ABOUT THIS TASK: Give again, word for word, the lines below that run from the line with "[FAW] (1086, 1213)" through the line with "Føroya vakrasta hálvmaraton 2026 nærkast". Drop the pictures.
---
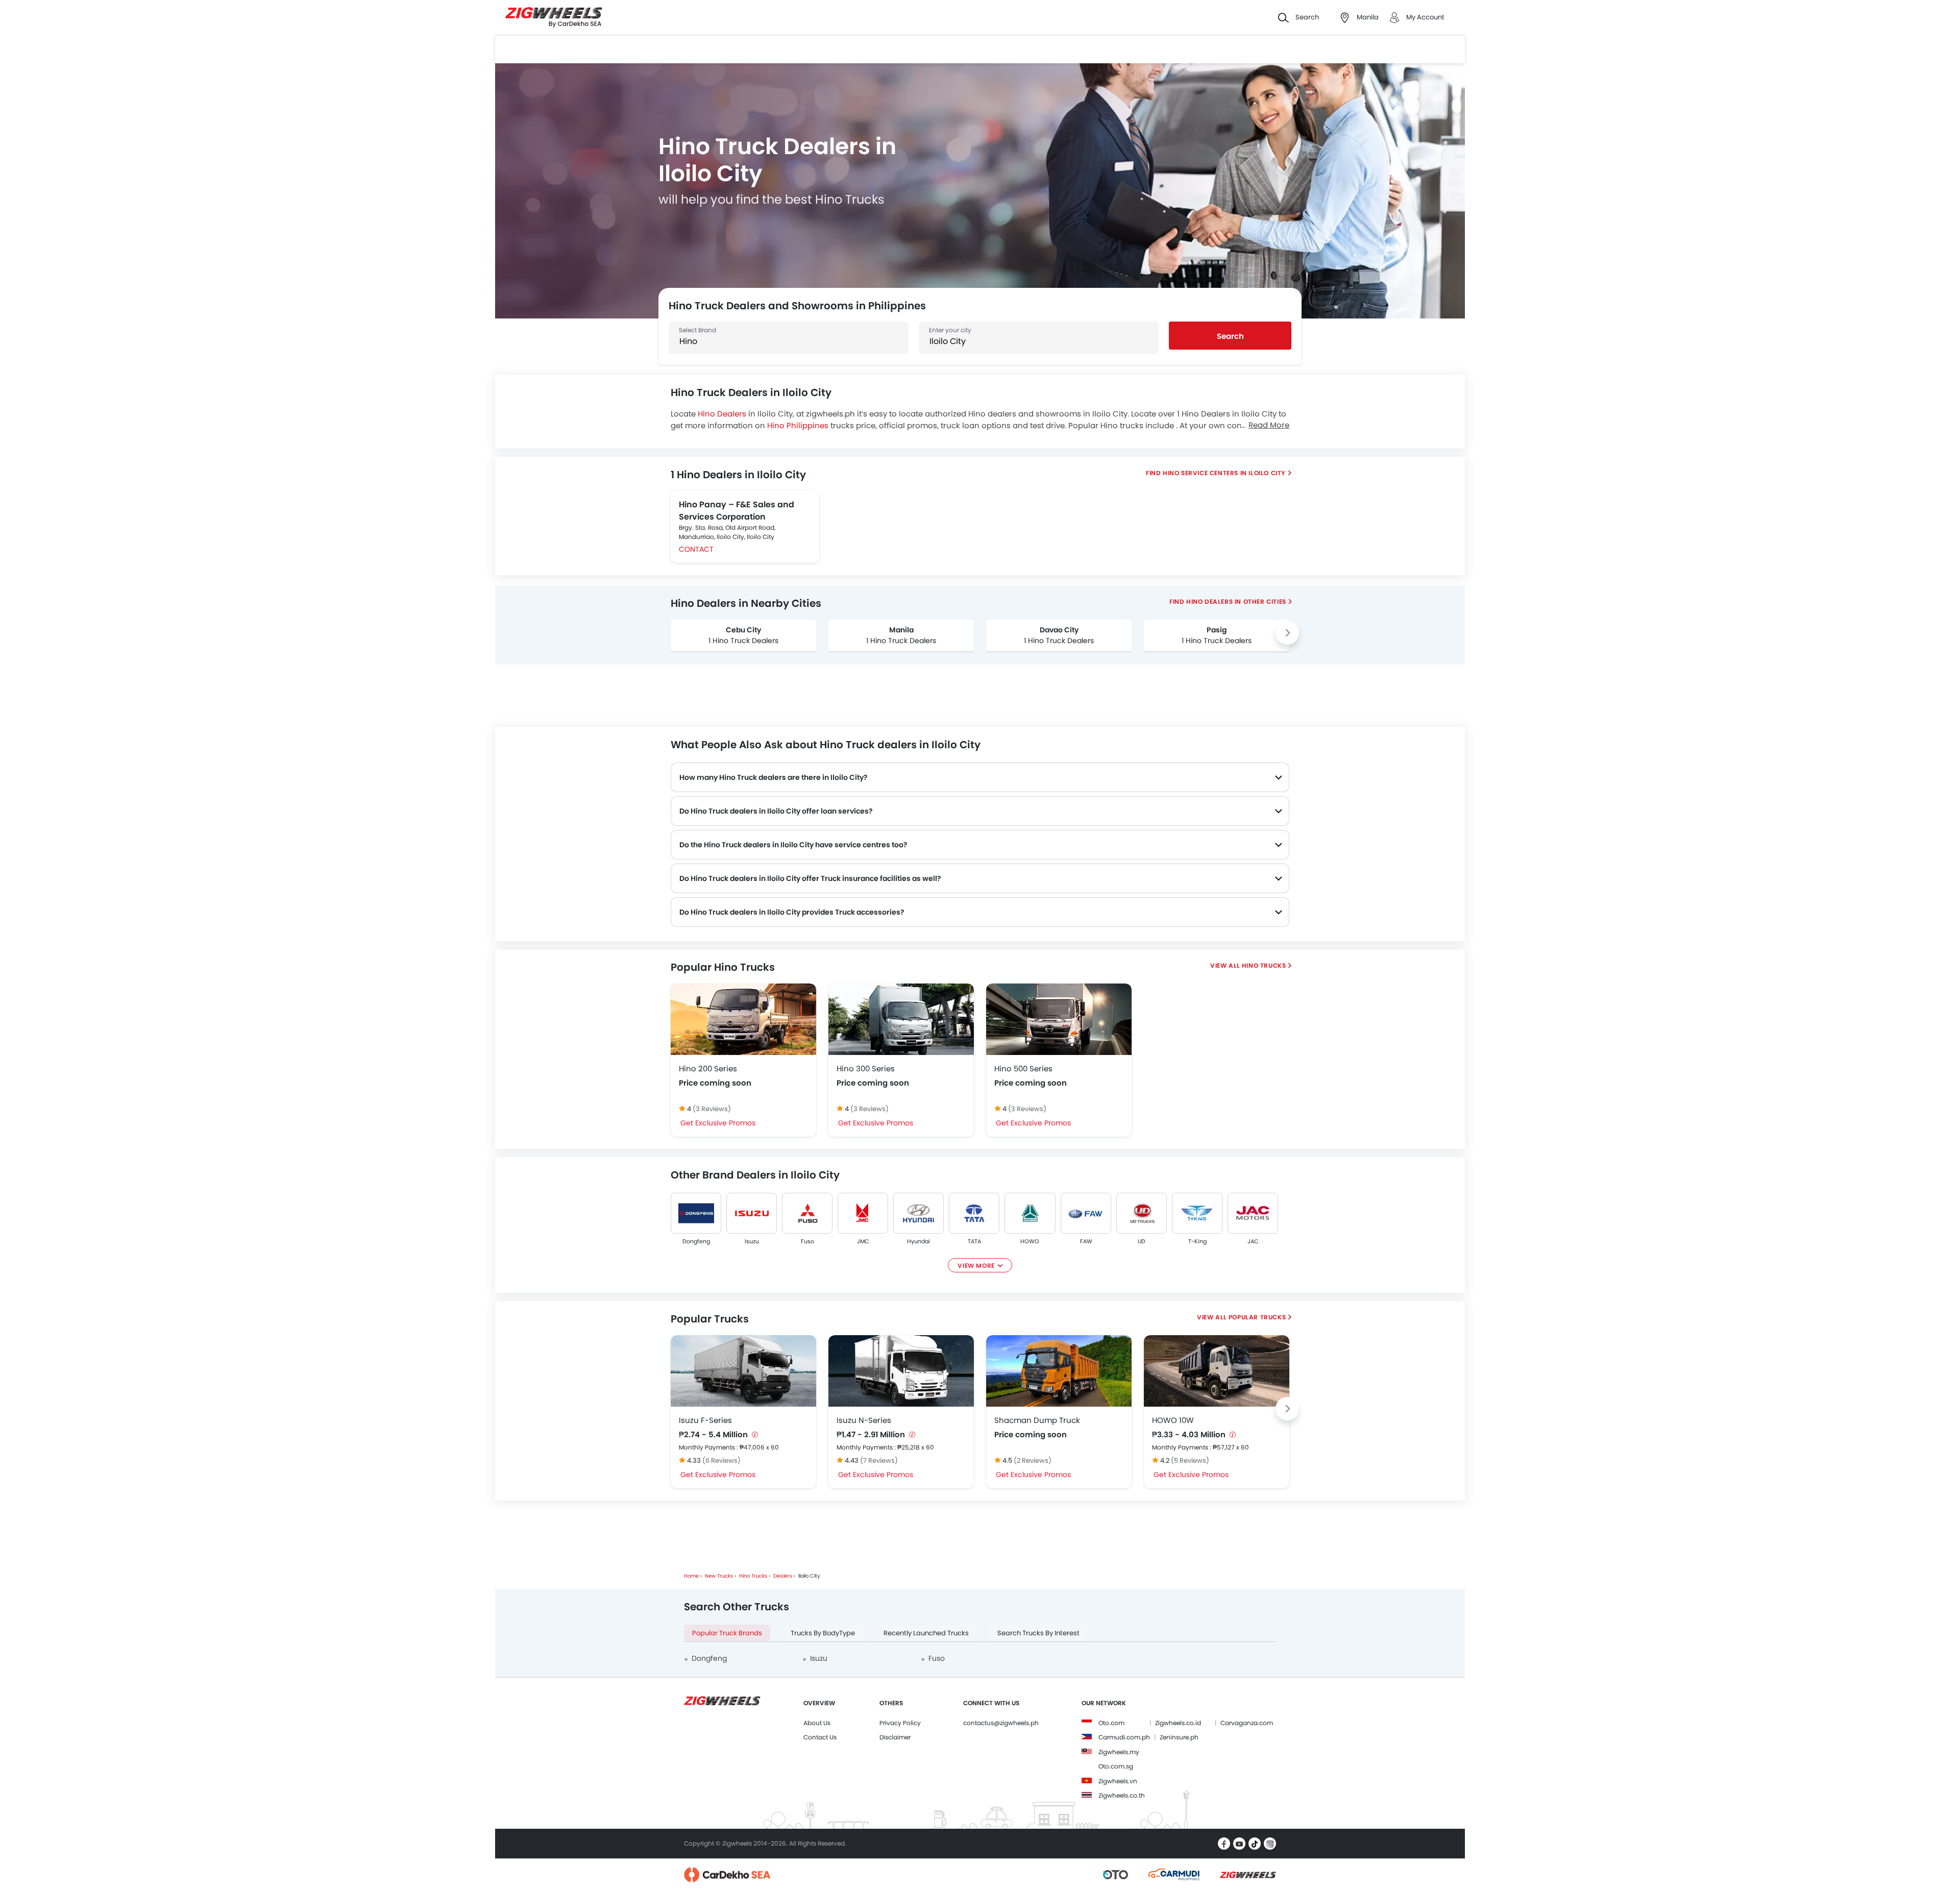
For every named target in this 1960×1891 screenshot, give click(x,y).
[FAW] (1086, 1213)
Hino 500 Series (1023, 1068)
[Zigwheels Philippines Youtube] (1239, 1843)
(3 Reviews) (712, 1109)
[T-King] (1197, 1213)
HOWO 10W (1173, 1420)
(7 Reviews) (879, 1460)
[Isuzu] (751, 1213)
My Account (1425, 17)
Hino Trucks (1264, 965)
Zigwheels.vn (1117, 1781)
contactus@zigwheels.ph (1001, 1722)
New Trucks (719, 1576)
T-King (1197, 1241)
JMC (863, 1241)
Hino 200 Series (708, 1068)
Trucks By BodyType (823, 1633)
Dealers (782, 1576)
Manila (901, 630)
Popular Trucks (1257, 1317)
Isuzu (752, 1241)
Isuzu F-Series (705, 1420)
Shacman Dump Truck (1037, 1420)
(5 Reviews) (1190, 1460)
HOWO (1030, 1241)
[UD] (1141, 1213)
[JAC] (1253, 1213)
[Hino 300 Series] (901, 1019)
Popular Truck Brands (727, 1633)
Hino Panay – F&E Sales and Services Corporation (736, 511)
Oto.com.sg (1115, 1766)
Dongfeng (696, 1241)
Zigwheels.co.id (1178, 1722)
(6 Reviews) (721, 1460)
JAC (1252, 1241)
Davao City (1059, 630)
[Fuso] (807, 1213)
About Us (816, 1722)
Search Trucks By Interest (1038, 1633)
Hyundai (918, 1241)
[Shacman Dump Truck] (1059, 1371)
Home (691, 1576)
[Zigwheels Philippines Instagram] (1270, 1843)
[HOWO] (1029, 1213)
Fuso (807, 1241)
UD (1141, 1241)
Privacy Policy (900, 1722)
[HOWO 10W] (1216, 1371)
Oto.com (1111, 1722)
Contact (696, 549)
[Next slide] (1287, 633)
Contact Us (820, 1737)
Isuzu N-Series (864, 1420)
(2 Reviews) (1032, 1460)
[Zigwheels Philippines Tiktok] (1254, 1843)
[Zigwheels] (553, 17)
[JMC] (863, 1213)
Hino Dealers (722, 413)
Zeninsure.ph (1179, 1737)
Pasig (1217, 630)
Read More (1268, 425)
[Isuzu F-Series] (743, 1371)
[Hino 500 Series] (1059, 1019)
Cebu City (743, 630)
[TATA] (974, 1213)
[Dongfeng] (696, 1213)
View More (976, 1265)
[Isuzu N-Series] (901, 1371)
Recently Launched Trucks (926, 1633)
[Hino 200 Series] (743, 1019)
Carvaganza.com (1246, 1722)
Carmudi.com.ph (1124, 1737)
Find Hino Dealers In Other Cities (1227, 601)
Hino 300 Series (866, 1068)
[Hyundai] (918, 1213)
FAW (1086, 1241)
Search (1230, 336)
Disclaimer (895, 1737)
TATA (974, 1241)
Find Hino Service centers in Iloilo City (1216, 473)
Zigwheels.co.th (1121, 1795)
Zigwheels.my (1118, 1752)
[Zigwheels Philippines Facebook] (1224, 1843)
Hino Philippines (797, 425)
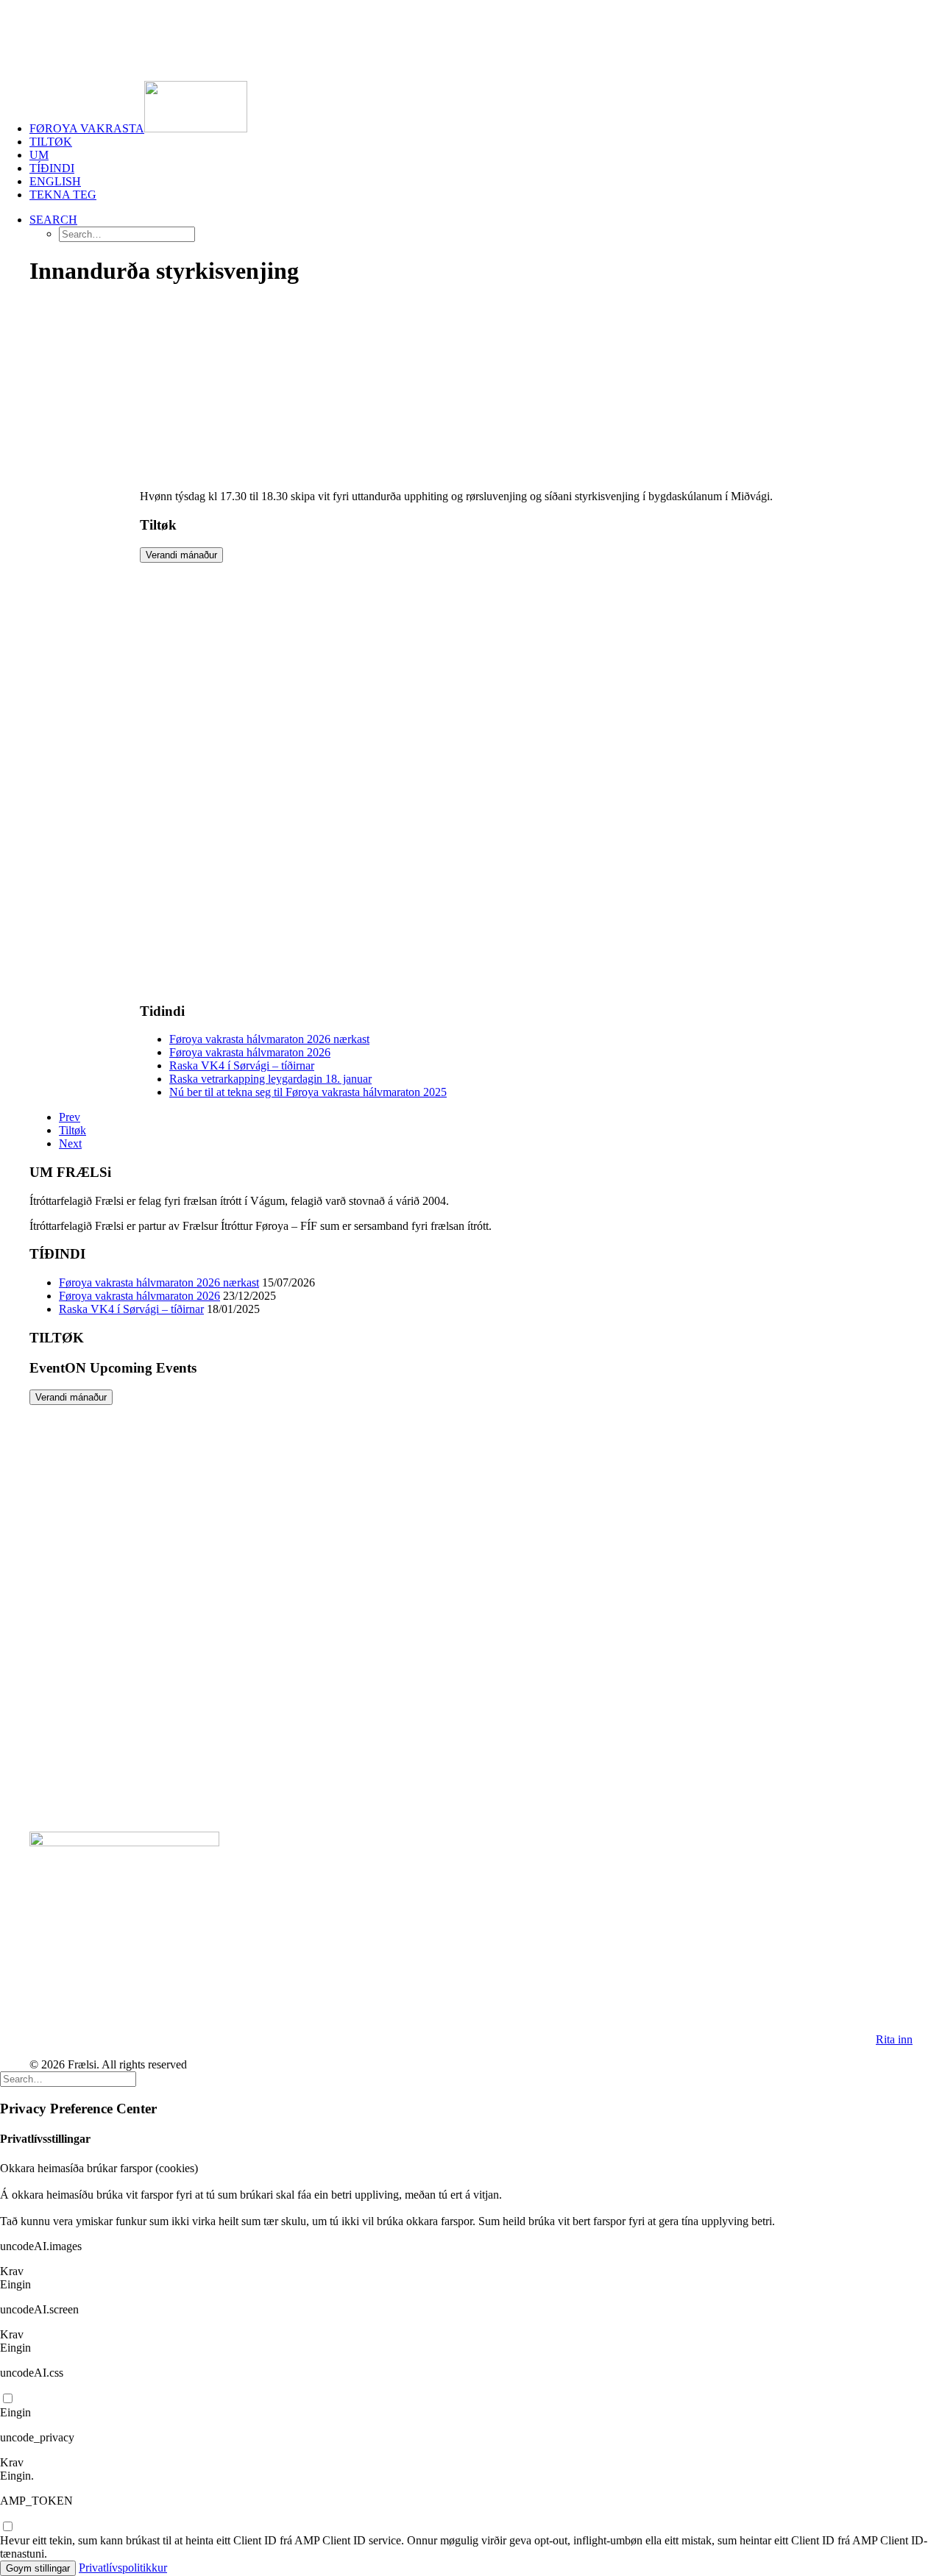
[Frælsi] (471, 34)
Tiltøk (50, 141)
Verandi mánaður (181, 555)
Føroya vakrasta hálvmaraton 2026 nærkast (269, 1039)
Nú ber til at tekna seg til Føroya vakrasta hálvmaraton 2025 (308, 1092)
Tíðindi (51, 168)
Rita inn (894, 2039)
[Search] (68, 2078)
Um (39, 155)
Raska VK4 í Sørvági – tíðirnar (241, 1065)
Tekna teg (62, 194)
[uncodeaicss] (7, 2399)
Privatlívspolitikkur (123, 2567)
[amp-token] (7, 2527)
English (55, 181)
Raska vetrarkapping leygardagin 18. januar (270, 1078)
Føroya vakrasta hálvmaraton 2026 (249, 1052)
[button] (53, 219)
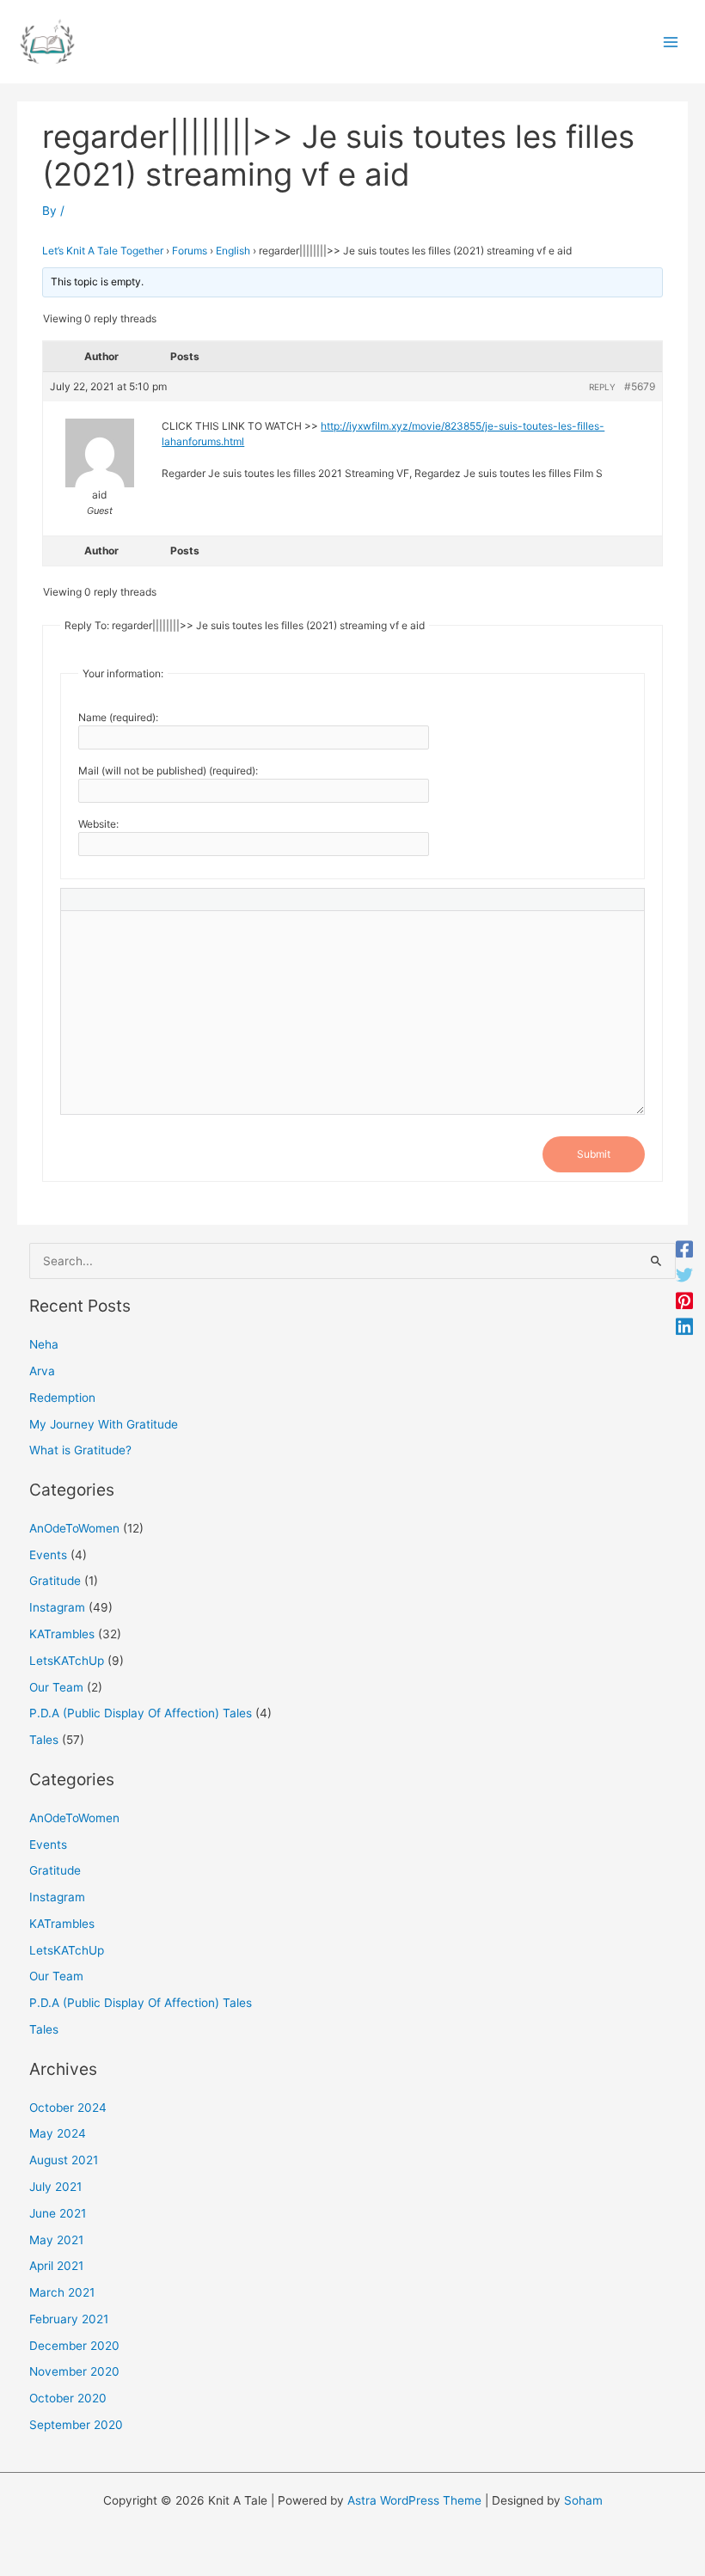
---
RESPONSE AREA:
[FAW] (1086, 1213)
Hino 500 Series (1023, 1068)
[Zigwheels Philippines Youtube] (1239, 1843)
(3 Reviews) (712, 1109)
[T-King] (1197, 1213)
HOWO 10W (1173, 1420)
(7 Reviews) (879, 1460)
[Isuzu] (751, 1213)
My Account (1425, 17)
Hino Trucks (1264, 965)
Zigwheels.vn (1117, 1781)
contactus@zigwheels.ph (1001, 1722)
New Trucks (719, 1576)
T-King (1197, 1241)
JMC (863, 1241)
Hino 200 Series (708, 1068)
Trucks By BodyType (823, 1633)
Dealers (782, 1576)
Manila (901, 630)
Popular Trucks (1257, 1317)
Isuzu (752, 1241)
Isuzu F-Series (705, 1420)
Shacman Dump Truck (1037, 1420)
(5 Reviews) (1190, 1460)
HOWO (1030, 1241)
[UD] (1141, 1213)
[JAC] (1253, 1213)
[Hino 300 Series] (901, 1019)
Popular Truck Brands (727, 1633)
Hino Panay – F&E Sales and Services Corporation (736, 511)
Oto.com.sg (1115, 1766)
Dongfeng (696, 1241)
Zigwheels.co.id (1178, 1722)
(6 Reviews) (721, 1460)
JAC (1252, 1241)
Davao City (1059, 630)
[Fuso] (807, 1213)
About Us (816, 1722)
Search Trucks By Interest (1038, 1633)
Hyundai (918, 1241)
[Shacman Dump Truck] (1059, 1371)
Home (691, 1576)
[Zigwheels Philippines Instagram] (1270, 1843)
[HOWO] (1029, 1213)
Fuso (807, 1241)
UD (1141, 1241)
Privacy Policy (900, 1722)
[HOWO 10W] (1216, 1371)
Oto.com (1111, 1722)
Contact (696, 549)
[Next slide] (1287, 633)
Contact Us (820, 1737)
Isuzu N-Series (864, 1420)
(2 Reviews) (1032, 1460)
[Zigwheels Philippines Tiktok] (1254, 1843)
[Zigwheels] (553, 17)
[JMC] (863, 1213)
Hino Dealers (722, 413)
Zeninsure.ph (1179, 1737)
Pasig (1217, 630)
Read More (1268, 425)
[Isuzu F-Series] (743, 1371)
[Hino 500 Series] (1059, 1019)
Cebu City (743, 630)
[TATA] (974, 1213)
[Dongfeng] (696, 1213)
View More (976, 1265)
[Isuzu N-Series] (901, 1371)
Recently Launched Trucks (926, 1633)
[Hino 200 Series] (743, 1019)
Carvaganza.com (1246, 1722)
Carmudi.com.ph (1124, 1737)
Find Hino Dealers In Other Cities (1227, 601)
Hino 300 Series (866, 1068)
[Hyundai] (918, 1213)
FAW (1086, 1241)
Search (1230, 336)
Disclaimer (895, 1737)
TATA (974, 1241)
Find Hino Service centers in Iloilo City (1216, 473)
Zigwheels.co.th (1121, 1795)
Zigwheels.my (1118, 1752)
[Zigwheels Philippines Facebook] (1224, 1843)
Hino Philippines (797, 425)
[Frælsi] (471, 34)
Tiltøk (50, 141)
Verandi mánaður (181, 555)
Føroya vakrasta hálvmaraton 2026 nærkast (269, 1039)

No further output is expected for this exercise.